◆ **WHAT THE TASK ASKS**: Each record below must be retyped exactly, with nothing left out.

(Dataset entries)

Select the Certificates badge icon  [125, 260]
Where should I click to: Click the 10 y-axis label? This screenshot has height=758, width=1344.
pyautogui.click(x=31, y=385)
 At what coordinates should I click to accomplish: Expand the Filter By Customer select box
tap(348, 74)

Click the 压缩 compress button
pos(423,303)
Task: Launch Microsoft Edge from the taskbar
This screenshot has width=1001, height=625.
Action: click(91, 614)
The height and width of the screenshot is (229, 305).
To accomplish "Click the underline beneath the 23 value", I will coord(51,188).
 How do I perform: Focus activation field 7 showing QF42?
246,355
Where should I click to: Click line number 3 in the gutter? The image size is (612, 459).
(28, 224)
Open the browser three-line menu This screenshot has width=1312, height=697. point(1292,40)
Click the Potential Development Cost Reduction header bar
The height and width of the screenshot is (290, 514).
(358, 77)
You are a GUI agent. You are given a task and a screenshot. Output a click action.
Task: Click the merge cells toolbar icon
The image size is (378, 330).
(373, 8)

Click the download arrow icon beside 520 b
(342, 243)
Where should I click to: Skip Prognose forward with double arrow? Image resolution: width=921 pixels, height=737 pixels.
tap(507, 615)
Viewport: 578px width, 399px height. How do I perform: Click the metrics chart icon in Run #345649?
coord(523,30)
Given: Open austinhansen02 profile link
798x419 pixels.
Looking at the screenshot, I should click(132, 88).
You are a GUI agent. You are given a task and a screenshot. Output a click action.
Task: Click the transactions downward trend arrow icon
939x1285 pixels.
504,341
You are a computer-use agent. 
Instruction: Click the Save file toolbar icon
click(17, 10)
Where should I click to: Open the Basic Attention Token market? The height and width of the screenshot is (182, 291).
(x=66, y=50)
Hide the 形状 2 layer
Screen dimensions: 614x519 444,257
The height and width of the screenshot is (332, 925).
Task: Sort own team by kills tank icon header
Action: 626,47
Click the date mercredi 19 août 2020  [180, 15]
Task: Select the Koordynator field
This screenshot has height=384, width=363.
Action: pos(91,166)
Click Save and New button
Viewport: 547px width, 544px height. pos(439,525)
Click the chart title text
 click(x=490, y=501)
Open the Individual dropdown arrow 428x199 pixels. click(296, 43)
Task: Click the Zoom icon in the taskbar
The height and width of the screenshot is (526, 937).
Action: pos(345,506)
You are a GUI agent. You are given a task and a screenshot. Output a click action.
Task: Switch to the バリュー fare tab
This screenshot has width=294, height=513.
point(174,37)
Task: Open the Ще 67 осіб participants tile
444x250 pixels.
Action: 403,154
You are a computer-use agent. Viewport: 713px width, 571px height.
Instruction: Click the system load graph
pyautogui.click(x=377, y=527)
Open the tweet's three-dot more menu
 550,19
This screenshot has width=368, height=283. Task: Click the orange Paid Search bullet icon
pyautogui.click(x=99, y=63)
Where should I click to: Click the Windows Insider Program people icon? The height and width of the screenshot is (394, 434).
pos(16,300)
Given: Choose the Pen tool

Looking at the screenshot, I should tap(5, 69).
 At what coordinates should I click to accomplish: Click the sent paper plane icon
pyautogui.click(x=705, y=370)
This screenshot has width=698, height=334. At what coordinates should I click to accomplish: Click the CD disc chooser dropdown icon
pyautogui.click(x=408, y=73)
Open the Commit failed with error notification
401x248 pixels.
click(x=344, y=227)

◆ **ANSWER FOR THIS EXERCISE**:
Select the Certificates badge icon  [125, 260]
Where should I click to: Click the 10 y-axis label? This screenshot has height=758, width=1344.
pyautogui.click(x=31, y=385)
 At what coordinates should I click to accomplish: Expand the Filter By Customer select box
tap(348, 74)

Click the 压缩 compress button
pos(423,303)
Task: Launch Microsoft Edge from the taskbar
This screenshot has width=1001, height=625.
Action: click(91, 614)
The height and width of the screenshot is (229, 305).
To accomplish "Click the underline beneath the 23 value", I will coord(51,188).
 How do I perform: Focus activation field 7 showing QF42?
246,355
Where should I click to: Click line number 3 in the gutter? The image size is (612, 459).
(28, 224)
Open the browser three-line menu This screenshot has width=1312, height=697. point(1292,40)
Click the Potential Development Cost Reduction header bar
The height and width of the screenshot is (290, 514).
(358, 77)
You are a GUI agent. You are given a task and a screenshot. Output a click action.
Task: Click the merge cells toolbar icon
The image size is (378, 330).
(373, 8)

Click the download arrow icon beside 520 b
(342, 243)
Where should I click to: Skip Prognose forward with double arrow? Image resolution: width=921 pixels, height=737 pixels.
tap(507, 615)
Viewport: 578px width, 399px height. How do I perform: Click the metrics chart icon in Run #345649?
coord(523,30)
Given: Open austinhansen02 profile link
798x419 pixels.
Looking at the screenshot, I should click(132, 88).
You are a GUI agent. You are given a task and a screenshot. Output a click action.
Task: Click the transactions downward trend arrow icon
939x1285 pixels.
504,341
You are a computer-use agent. 
Instruction: Click the Save file toolbar icon
click(17, 10)
Where should I click to: Open the Basic Attention Token market? The height and width of the screenshot is (182, 291).
(x=66, y=50)
Hide the 形状 2 layer
Screen dimensions: 614x519 444,257
The height and width of the screenshot is (332, 925).
Task: Sort own team by kills tank icon header
Action: 626,47
Click the date mercredi 19 août 2020  [180, 15]
Task: Select the Koordynator field
This screenshot has height=384, width=363.
Action: pos(91,166)
Click Save and New button
Viewport: 547px width, 544px height. pos(439,525)
Click the chart title text
 click(x=490, y=501)
Open the Individual dropdown arrow 428x199 pixels. click(296, 43)
Task: Click the Zoom icon in the taskbar
The height and width of the screenshot is (526, 937).
Action: pos(345,506)
You are a GUI agent. You are given a task and a screenshot. Output a click action.
Task: Switch to the バリュー fare tab
This screenshot has width=294, height=513.
point(174,37)
Task: Open the Ще 67 осіб participants tile
444x250 pixels.
Action: 403,154
You are a computer-use agent. Viewport: 713px width, 571px height.
Instruction: Click the system load graph
pyautogui.click(x=377, y=527)
Open the tweet's three-dot more menu
 550,19
This screenshot has width=368, height=283. Task: Click the orange Paid Search bullet icon
pyautogui.click(x=99, y=63)
Where should I click to: Click the Windows Insider Program people icon? The height and width of the screenshot is (394, 434).
pos(16,300)
Given: Choose the Pen tool

Looking at the screenshot, I should tap(5, 69).
 At what coordinates should I click to accomplish: Click the sent paper plane icon
pyautogui.click(x=705, y=370)
This screenshot has width=698, height=334. At what coordinates should I click to accomplish: Click the CD disc chooser dropdown icon
pyautogui.click(x=408, y=73)
Open the Commit failed with error notification
401x248 pixels.
click(x=344, y=227)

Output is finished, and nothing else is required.